The first half of the hearing was devoted to the issue of legal standing to appeal.

The appeals court had asked for arguments on whether the Proposition 8 sponsors had the right to appeal after the state officials named as defendants in the case, including Gov. Arnold Schwarzenegger and Attorney General Jerry Brown, declined to appeal.

The sponsors were allowed by Walker to defend the measure in the trial court.

If the court decides the sponsors had no right to appeal, that could end the case and leave Walker’s ruling in place. Theoretically, however, the appeals court could rule on the constitutionality question even if it decides that Proposition 8 sponsors had no standing.

David Boies, a lawyer for the two same-sex couples, argued it was “crystal clear” that the sponsors were not entitled to appeal under federal rules because they were not personally injured by the lower court ruling.

Reinhardt, a leading liberal on the appeals court who was appointed by President Jimmy Carter, then suggested, “Why shouldn’t we ask the California Supreme Court what the law is in California?

“Rather than kill an initiative the voters have passed, wouldn’t it be advisable to get an opinion from the California Supreme Court on whether there’s standing?”

Under an agreement between the federal appeals court and the state high court, the federal court can delay ruling on a case while it asks the California court to decide an issue of state law.

□ □ □ □ □ □ □

Exercise instructions →
**A)** Can you restate the paragraph starting "If the court decides" in the Proposition 8 hearing excerpt more briefly while keeping its main facts?
**B)** Would you retype everything in the Proposition 8 hearing excerpt from "The appeals court had" down to "lower court ruling."?
The data that follow come from a separate source.

Recorded information →
□ □ □ □ □ □ □

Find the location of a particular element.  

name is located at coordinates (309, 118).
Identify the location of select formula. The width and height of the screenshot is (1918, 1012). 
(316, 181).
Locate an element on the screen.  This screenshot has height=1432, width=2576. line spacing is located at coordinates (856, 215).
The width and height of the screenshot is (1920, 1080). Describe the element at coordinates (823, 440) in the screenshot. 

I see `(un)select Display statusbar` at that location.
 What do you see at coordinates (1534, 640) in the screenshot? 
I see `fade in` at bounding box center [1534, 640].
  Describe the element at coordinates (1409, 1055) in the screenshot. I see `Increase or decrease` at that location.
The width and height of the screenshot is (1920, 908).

□ □ □ □ □ □ □

Task-by-task results →
**A)** A finding that the sponsors lacked standing to appeal could end the case and leave Walker's ruling standing, though in theory the appeals court could still rule on Proposition 8's constitutionality.

**B)**
The appeals court had asked for arguments on whether the Proposition 8 sponsors had the right to appeal after the state officials named as defendants in the case, including Gov. Arnold Schwarzenegger and Attorney General Jerry Brown, declined to appeal.

The sponsors were allowed by Walker to defend the measure in the trial court.

If the court decides the sponsors had no right to appeal, that could end the case and leave Walker’s ruling in place. Theoretically, however, the appeals court could rule on the constitutionality question even if it decides that Proposition 8 sponsors had no standing.

David Boies, a lawyer for the two same-sex couples, argued it was “crystal clear” that the sponsors were not entitled to appeal under federal rules because they were not personally injured by the lower court ruling.